ASSIGNMENT:
Using the data that follows, report how many lines include "will"; output no other text.

EXTRACTED INFORMATION:
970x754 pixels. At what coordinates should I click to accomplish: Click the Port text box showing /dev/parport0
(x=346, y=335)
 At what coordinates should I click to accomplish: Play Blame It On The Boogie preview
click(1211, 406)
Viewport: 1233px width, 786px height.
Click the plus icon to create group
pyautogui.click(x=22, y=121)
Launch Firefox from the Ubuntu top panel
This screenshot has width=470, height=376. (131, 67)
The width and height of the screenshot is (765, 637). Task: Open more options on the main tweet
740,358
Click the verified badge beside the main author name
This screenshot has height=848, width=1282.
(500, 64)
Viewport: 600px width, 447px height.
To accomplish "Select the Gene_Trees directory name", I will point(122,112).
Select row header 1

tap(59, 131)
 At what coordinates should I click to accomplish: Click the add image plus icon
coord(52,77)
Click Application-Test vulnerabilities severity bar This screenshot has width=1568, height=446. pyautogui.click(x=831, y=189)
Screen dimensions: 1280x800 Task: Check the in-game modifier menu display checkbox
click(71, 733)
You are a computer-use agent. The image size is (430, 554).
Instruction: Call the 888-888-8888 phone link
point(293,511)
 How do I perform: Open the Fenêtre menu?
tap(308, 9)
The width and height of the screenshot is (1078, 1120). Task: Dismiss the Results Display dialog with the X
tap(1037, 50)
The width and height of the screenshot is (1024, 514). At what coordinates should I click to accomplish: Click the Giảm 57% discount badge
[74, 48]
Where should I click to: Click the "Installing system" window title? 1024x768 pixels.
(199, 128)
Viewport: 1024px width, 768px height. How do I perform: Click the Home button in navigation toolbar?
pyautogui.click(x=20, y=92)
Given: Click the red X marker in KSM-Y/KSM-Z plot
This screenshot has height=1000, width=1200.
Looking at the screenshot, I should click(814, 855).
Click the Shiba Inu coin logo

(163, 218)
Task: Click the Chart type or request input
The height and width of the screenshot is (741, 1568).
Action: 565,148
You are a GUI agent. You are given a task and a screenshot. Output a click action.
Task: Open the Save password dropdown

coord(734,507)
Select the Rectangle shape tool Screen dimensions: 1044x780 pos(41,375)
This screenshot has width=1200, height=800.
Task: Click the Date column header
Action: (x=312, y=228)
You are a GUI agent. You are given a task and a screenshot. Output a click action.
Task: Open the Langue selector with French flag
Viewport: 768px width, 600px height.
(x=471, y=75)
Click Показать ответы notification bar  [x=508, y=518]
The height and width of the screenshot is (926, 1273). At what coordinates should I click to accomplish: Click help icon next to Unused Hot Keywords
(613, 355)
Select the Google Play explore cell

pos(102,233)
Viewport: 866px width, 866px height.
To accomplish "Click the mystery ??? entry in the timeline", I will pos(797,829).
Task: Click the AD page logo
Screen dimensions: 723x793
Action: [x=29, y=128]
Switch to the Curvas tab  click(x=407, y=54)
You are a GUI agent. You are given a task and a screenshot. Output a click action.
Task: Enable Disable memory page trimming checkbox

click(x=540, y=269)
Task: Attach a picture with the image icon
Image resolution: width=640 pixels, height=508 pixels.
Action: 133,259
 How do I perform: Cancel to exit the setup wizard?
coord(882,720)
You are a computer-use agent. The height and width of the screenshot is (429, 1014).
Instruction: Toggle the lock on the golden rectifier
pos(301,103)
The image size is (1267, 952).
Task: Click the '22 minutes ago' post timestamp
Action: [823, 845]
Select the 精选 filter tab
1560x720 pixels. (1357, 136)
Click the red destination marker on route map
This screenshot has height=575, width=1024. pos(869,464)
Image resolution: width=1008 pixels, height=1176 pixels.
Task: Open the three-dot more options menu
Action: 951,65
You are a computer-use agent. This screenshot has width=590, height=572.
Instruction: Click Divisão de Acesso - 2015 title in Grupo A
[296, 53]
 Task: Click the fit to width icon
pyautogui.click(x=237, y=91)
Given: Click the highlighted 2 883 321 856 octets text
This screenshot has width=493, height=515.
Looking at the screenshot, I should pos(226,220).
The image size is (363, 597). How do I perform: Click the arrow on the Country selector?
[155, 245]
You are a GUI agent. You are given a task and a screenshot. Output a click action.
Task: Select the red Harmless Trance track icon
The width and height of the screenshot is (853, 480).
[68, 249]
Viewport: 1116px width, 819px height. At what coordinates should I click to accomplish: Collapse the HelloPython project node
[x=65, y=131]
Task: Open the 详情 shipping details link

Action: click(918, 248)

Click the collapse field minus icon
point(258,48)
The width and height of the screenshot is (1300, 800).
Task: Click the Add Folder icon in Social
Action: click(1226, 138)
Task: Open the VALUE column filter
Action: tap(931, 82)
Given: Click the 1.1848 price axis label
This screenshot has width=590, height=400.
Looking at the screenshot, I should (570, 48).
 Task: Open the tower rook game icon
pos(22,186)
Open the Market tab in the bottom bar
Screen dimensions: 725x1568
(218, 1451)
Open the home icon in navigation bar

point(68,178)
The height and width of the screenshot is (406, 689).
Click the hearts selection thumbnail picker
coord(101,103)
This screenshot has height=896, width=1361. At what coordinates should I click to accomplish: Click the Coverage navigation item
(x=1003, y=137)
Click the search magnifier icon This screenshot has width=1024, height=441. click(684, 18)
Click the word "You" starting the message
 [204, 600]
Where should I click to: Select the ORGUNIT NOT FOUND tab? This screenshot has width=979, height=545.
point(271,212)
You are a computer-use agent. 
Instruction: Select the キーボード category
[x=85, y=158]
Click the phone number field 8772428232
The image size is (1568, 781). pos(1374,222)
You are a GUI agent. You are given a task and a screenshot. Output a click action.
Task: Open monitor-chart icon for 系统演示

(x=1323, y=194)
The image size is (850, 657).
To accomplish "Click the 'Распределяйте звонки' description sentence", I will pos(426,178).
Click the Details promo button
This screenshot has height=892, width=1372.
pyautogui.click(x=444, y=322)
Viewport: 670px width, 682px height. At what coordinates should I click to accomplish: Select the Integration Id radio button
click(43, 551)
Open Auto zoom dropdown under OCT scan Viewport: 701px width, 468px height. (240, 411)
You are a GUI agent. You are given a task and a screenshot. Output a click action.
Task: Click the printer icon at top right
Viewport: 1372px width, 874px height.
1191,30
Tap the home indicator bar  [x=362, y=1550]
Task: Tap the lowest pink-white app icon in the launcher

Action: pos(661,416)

SOLUTION TO THE PROBLEM:
3